Immigration

Passe d'armes entre Pékin et Londres sur l'asile offert aux Hongkongais

  • Publié le 2 juillet 2020 à 13:00
  • Actualisé le 2 juillet 2020 à 13:15

Pékin a menacé jeudi le Royaume-Uni de représailles si celui-ci étendait les droits à l'immigration pour les habitants de Hong Kong, après la mise en oeuvre dans l'ex-colonie britannique d'une loi chinoise controversée sur la sécurité nationale.

Plusieurs capitales occidentales ont condamné le passage en force du pouvoir chinois sur ce texte réprimant la subversion, la sécession, le terrorisme et la collusion avec les forces étrangères. Ajoutant sa voix au concert de critiques, le barreau de Hong Kong a publié une analyse juridique concluant que la formulation très floue de cette loi entrée en vigueur mardi soir sapait l'indépendance de la justice et les libertés dans la région semi-autonome.
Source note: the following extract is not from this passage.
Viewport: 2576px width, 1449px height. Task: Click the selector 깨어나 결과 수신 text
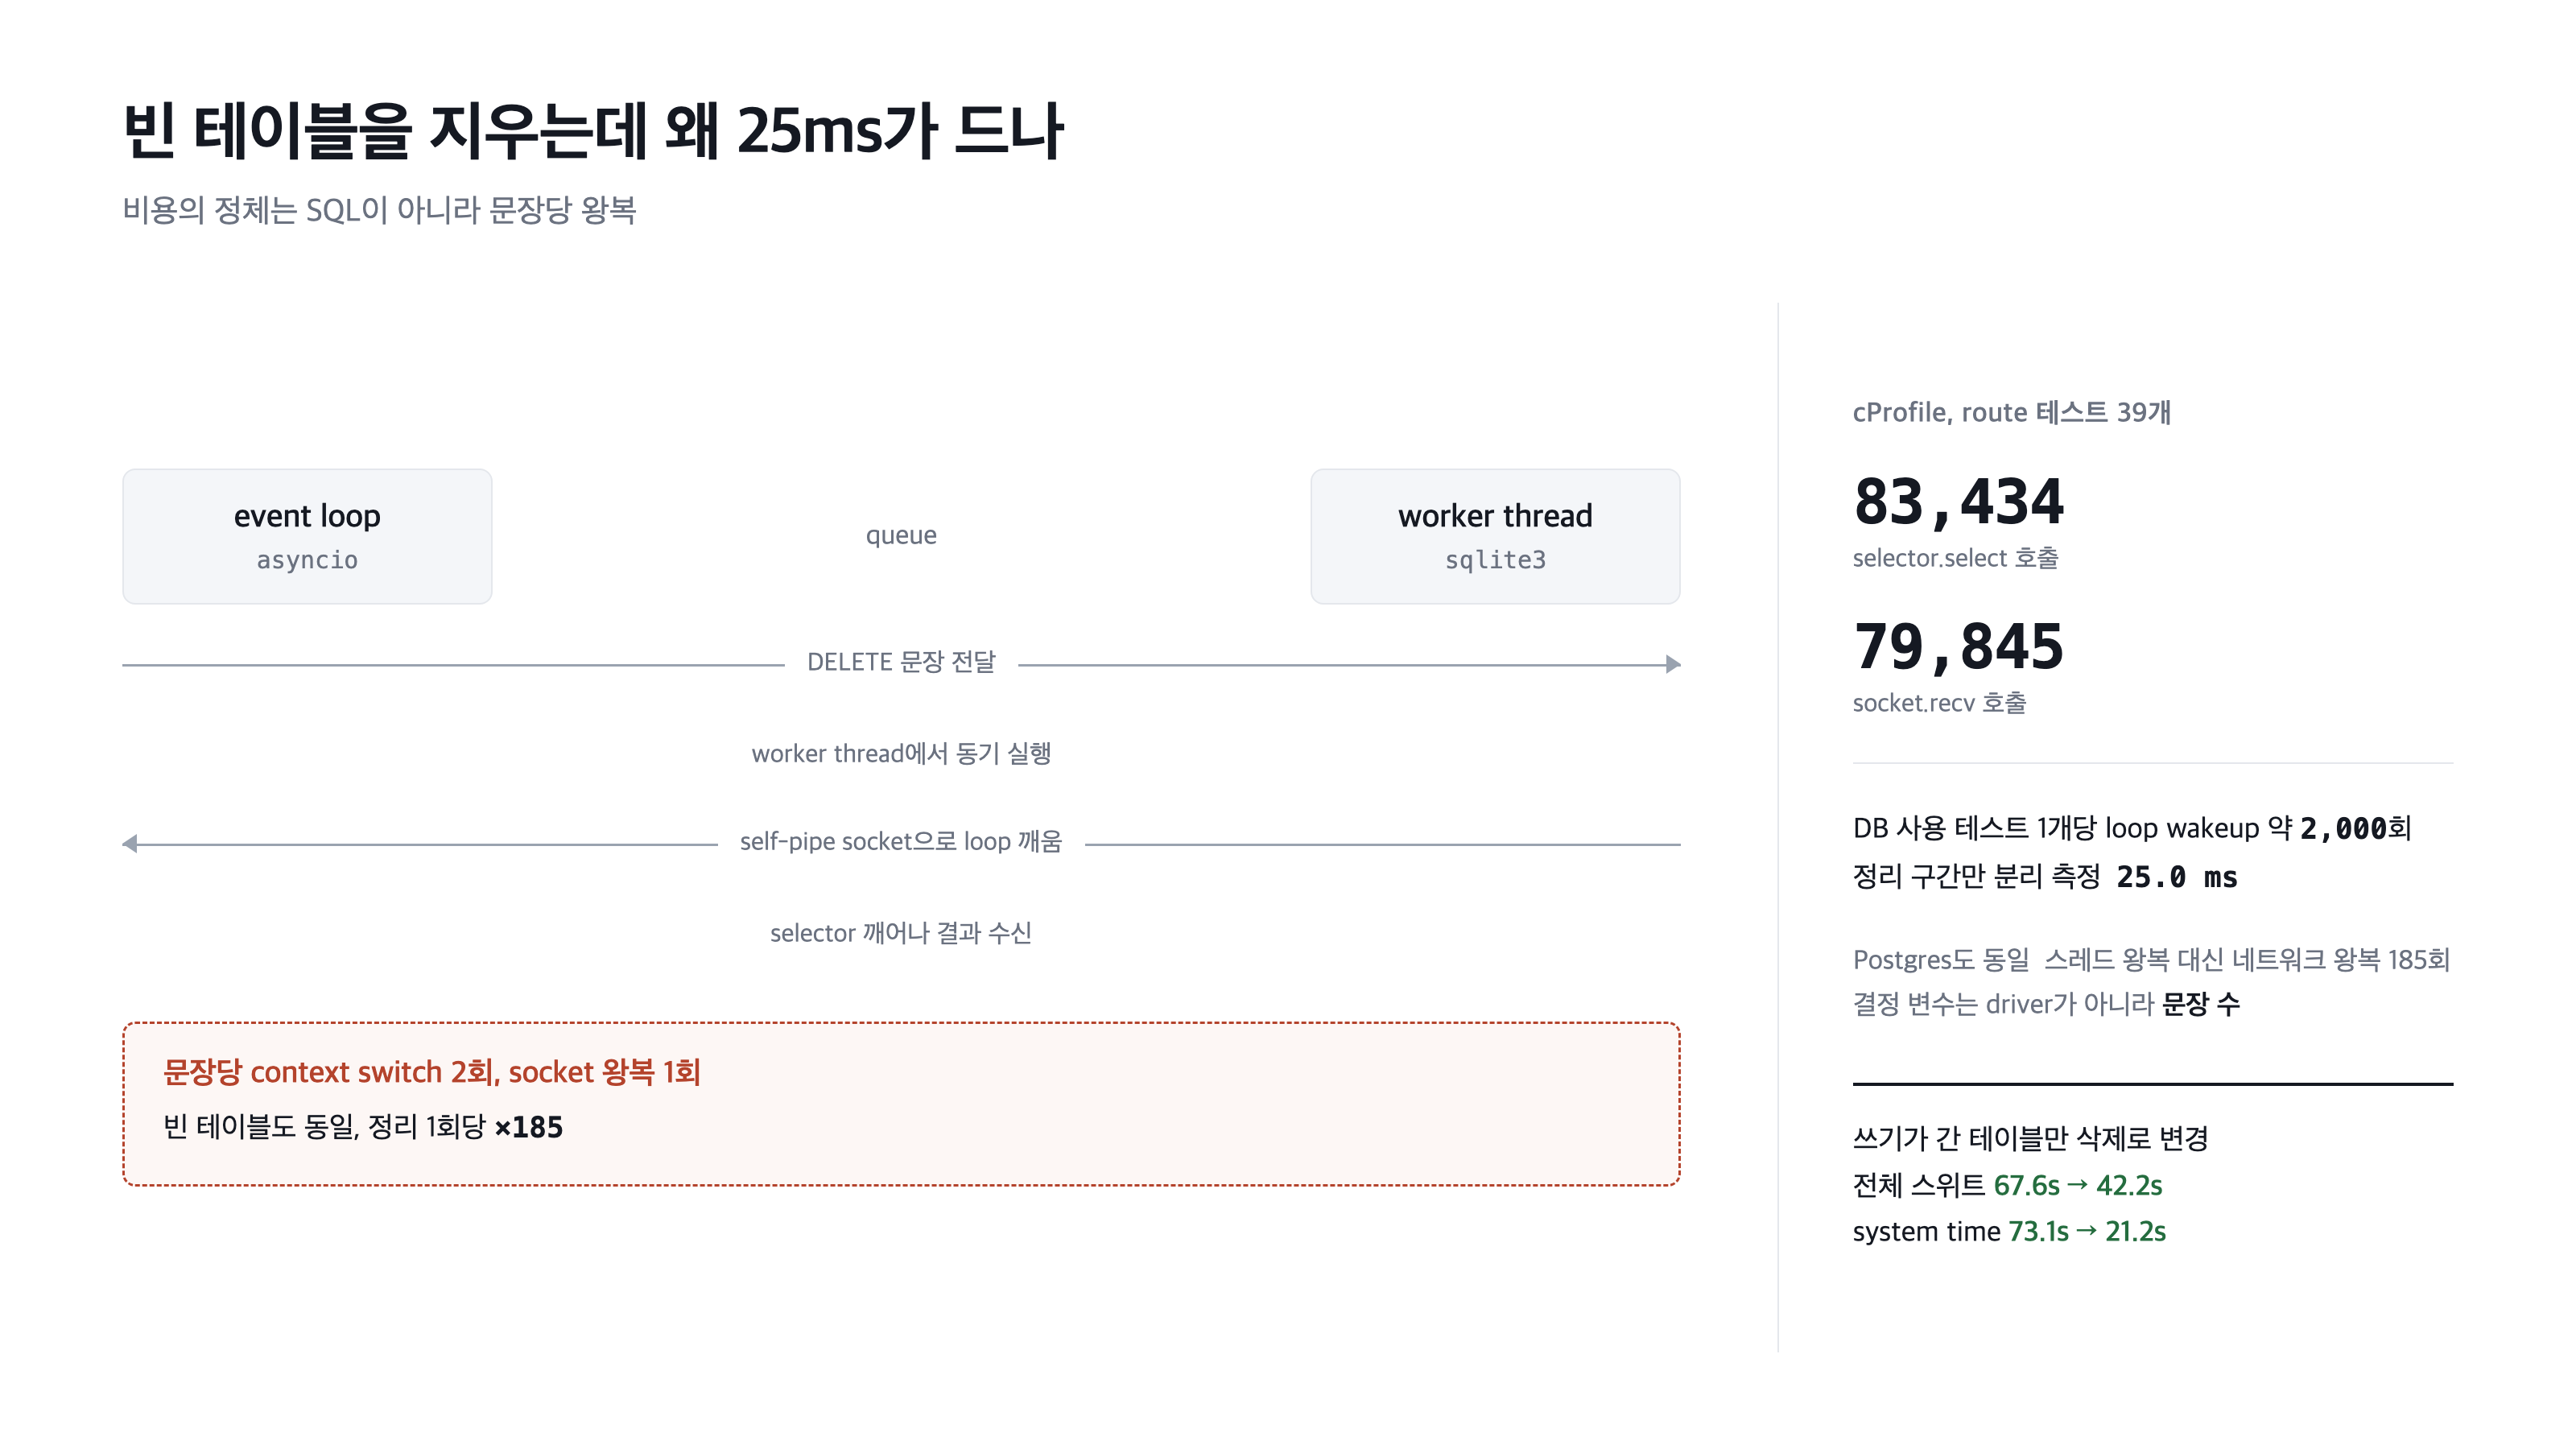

Londres a protesté contre une violation de l'accord sino-britannique qui avait orchestré la rétrocession en 1997 en vertu du principe "Un pays, deux systèmes" censé garantir jusqu'en 2047 au territoire du sud de la Chine des libertés inconnues dans le reste du pays.

En réaction, l'ex-puissance coloniale a annoncé mercredi son intention d'élargir les droits à l'immigration pour les Hongkongais pour permettre aux millions de titulaires du "passeport britannique d'outre-mer", ou BN(O), de venir s'installer plus longtemps au Royaume-Uni, et faciliter à terme l'accès à la citoyenneté.

- Sanctuaire -

Une annonce condamnée jeudi par Pékin. "Si la partie britannique change unilatéralement la règle actuelle, cela constituerait une rupture de sa propre position ainsi que de la loi internationale", a affirmé l'ambassade de Chine en Grande-Bretagne dans un communiqué. "Nous nous y opposons fermement et nous réservons le droit de prendre des mesures adéquates."

La Grande-Bretagne n'est pas le seul pays étranger à se poser en sanctuaire potentiel pour les Hongkongais inquiets pour leur avenir. Jugeant la situation hongkongaise "très préoccupante", le Premier ministre australien Scott Morrison a annoncé que son gouvernement envisageait de façon "très active" de proposer d'accueillir les habitants de la région chinoise. Taïwan a ouvert un bureau pour aider les Hongkongais à fuir. Aux Etats-Unis, un projet de loi pour offrir l'asile aux Hongkongais a aussi été favorablement accueilli.

Cette loi apparaît comme une réponse des autorités chinoises à la crise politique de 2019, quand des foules de Hongkongais avaient manifesté pendant des mois pour dénoncer les ingérences de Pékin dans les affaires intérieures et demander davantage de libertés. Les détracteurs du texte sont convaincus qu'il est le prélude à une vaste campagne de répression dans la ville, ce genre de loi ayant déjà été utilisé, ailleurs en Chine, pour museler les dissidents.

- "Disproportionné" -

Pour le barreau hongkongais, le texte vient faire tomber la séparation entre le système judiciaire hongkongais indépendant et la justice de Chine continentale, dont les tribunaux sont contrôlés par le Parti communiste.
Dans une analyse de cinq pages, les avocats observent que les infractions y sont très vaguement définies, qu'elles "peuvent être utilisées de façon arbitraire et d'une façon qui empiète de manière disproportionnée sur les droits fondamentaux, parmi lesquels la liberté de conscience, d'expression et de rassemblement".

Dénonçant "l'absence totale de consultations dignes de ce nom", le barreau s'inquiète des pouvoirs de surveillance élargis accordés à la police, notamment en matière d'écoutes, sans supervision judiciaire, de la possibilité de procès à huis clos, ou encore du fait que Pékin ait le dernier mot quant à l'interprétation du texte.

Les critiques du nouveau texte dénoncent notamment le fait que la Chine aura juridiction sur certaines affaires tombant sous le coup de la loi, ce qui ira à l'encontre de l'idée d'un territoire souverain d'un point de vue judiciaire, et que les policiers chinois pourront opérer sur le sol hongkongais, ce qui sera une première.

Des milliers de manifestants ont défilé contre le texte mercredi, journée qui marquait le 23ème anniversaire de la rétrocession. La police a répondu en faisant usage de canons à eau, de lacrymogènes et de gaz poivré.
Près de 400 manifestants ont été interpellés, dont dix en vertu de la nouvelle loi.

Sept policiers ont été blessés, dont un qui a été poignardé à l'épaule. La police a annoncé jeudi que l'homme soupçonné de cette attaque avait été arrêté dans la soirée à bord d'un vol de Cathay Pacific qui s'apprêtait à décoller pour Londres.